Vienna Philharmonic Finds Owners of a Nazi Gift

New York Times 11 April 2014
 By James T Oestreich and Patricia Cohen 

This 1883 seascape by Paul Signac was given to the Vienna Philharmonic by a German Nazi official.  


It is a simple oil painting, showing a sailing ship moored in a harbor, an early work by the French artist Paul Signac, made in 1883. For decades it lay hidden away in a storage space of the august Vienna Philharmonic, a 172-year-old institution that is one of the cultural pillars of Europe.

Now that painting has come back to light, the latest example of the orchestra’s long struggle to rid itself of the taint of its activities during the Nazi era, when it purged Jewish members and served the regime as a vehicle for propaganda and entertainment. The work, “Port-en-Bessin,” was stolen by a German military official from a figure in the French Resistance at the outset of the war and bestowed on the orchestra in thanks for performances for German soldiers in France in 1940, Philharmonic officials said in interviews this week. And after 74 years, the orchestra has tracked down its owner’s heirs, sending out letters notifying them on Thursday.

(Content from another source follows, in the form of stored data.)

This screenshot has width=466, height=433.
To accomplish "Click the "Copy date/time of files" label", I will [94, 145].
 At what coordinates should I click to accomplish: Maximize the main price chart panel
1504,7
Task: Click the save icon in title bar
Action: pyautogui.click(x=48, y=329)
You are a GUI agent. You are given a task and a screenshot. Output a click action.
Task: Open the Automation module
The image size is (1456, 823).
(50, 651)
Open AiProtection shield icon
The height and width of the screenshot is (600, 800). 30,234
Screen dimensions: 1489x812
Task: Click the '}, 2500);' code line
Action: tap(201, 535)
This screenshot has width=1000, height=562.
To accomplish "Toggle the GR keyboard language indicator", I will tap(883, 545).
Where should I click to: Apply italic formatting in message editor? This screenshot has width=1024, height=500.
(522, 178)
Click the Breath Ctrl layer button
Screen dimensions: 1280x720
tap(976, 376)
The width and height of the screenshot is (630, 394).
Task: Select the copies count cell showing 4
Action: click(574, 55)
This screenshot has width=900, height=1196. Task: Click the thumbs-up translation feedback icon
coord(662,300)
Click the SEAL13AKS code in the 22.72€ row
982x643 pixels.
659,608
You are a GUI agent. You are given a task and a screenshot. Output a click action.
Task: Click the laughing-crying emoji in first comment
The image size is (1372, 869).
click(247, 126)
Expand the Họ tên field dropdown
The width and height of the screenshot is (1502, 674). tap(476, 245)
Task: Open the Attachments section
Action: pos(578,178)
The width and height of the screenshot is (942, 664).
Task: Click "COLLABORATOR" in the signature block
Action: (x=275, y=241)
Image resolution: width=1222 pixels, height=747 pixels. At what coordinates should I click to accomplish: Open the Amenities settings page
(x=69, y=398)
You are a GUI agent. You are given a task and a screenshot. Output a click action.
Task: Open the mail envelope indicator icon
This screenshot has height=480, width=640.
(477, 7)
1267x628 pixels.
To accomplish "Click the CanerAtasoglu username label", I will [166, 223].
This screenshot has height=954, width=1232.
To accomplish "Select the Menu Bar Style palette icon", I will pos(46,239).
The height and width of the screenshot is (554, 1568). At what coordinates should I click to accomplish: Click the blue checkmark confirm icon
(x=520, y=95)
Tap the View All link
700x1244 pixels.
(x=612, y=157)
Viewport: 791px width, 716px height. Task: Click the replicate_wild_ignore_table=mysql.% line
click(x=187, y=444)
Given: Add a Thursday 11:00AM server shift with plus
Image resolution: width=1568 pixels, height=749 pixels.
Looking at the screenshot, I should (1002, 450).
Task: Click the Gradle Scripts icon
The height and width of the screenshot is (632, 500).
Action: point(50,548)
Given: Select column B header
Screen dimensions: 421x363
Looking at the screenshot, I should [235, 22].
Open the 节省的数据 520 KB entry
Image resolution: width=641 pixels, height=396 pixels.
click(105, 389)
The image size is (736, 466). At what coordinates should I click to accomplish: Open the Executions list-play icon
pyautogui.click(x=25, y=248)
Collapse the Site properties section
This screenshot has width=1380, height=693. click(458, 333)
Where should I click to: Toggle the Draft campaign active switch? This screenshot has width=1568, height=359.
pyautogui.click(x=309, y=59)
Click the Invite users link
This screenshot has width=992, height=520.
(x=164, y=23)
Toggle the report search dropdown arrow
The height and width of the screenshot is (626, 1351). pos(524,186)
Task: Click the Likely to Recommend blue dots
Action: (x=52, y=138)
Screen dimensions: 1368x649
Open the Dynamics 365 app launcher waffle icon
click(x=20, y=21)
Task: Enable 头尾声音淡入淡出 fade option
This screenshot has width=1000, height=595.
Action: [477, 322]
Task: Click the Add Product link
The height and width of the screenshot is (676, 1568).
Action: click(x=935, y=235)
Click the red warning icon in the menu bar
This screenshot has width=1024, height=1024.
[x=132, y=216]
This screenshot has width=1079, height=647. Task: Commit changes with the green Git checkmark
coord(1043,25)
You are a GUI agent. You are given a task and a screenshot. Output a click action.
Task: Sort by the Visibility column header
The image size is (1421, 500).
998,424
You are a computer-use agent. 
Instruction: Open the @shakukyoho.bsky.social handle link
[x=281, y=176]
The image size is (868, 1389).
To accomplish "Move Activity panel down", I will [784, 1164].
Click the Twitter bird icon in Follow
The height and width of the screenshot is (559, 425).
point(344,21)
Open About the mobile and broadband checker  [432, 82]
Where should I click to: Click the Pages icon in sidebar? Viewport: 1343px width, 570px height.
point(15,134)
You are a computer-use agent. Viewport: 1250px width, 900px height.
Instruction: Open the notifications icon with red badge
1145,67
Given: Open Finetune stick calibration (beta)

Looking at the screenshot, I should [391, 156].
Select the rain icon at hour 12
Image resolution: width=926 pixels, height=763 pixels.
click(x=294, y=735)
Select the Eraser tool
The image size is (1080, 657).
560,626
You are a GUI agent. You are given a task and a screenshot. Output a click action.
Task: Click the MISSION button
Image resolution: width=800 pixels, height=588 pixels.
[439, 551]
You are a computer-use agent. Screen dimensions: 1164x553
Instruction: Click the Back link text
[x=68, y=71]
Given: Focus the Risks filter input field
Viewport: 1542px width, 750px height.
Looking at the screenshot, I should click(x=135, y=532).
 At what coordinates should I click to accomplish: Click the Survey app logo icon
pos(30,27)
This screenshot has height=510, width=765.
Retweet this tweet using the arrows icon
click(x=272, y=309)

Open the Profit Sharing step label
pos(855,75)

“We finally found one of the best experts on the planet,” Clemens Hellsberg, president of the Philharmonic, said of Sophie Lillie, the art historian brought into the search last year. “We are thrilled that this property from Vienna will be transferred to France and to the right persons. It was always a knowledge and a responsibility. It was really a moral problem.”

The orchestra, which was just awarded the $1 million Birgit Nilsson Prize this week for its long history of musical excellence, has drawn praise for its efforts of recent decades to illuminate that dark period in its illustrious history. Even so, a fuller accounting of its wartime activities and Nazi sympathies that lasted decades only emerged last year after a public outcry pushed the Philharmonic to open its archives to outside historians. That was also when the orchestra hired Ms. Lillie to search for the Signac’s rightful owner.

“It’s always the same story,” said Marc Masurovsky, the founder of the Holocaust Art Restitution Project. “ ‘We didn’t know. We didn’t know where to look. What to do?’ How many times do intelligent people have to act like simpletons, especially in a country like Austria, where so much loot from France was laundered and which produced so many agents of cultural plunder?”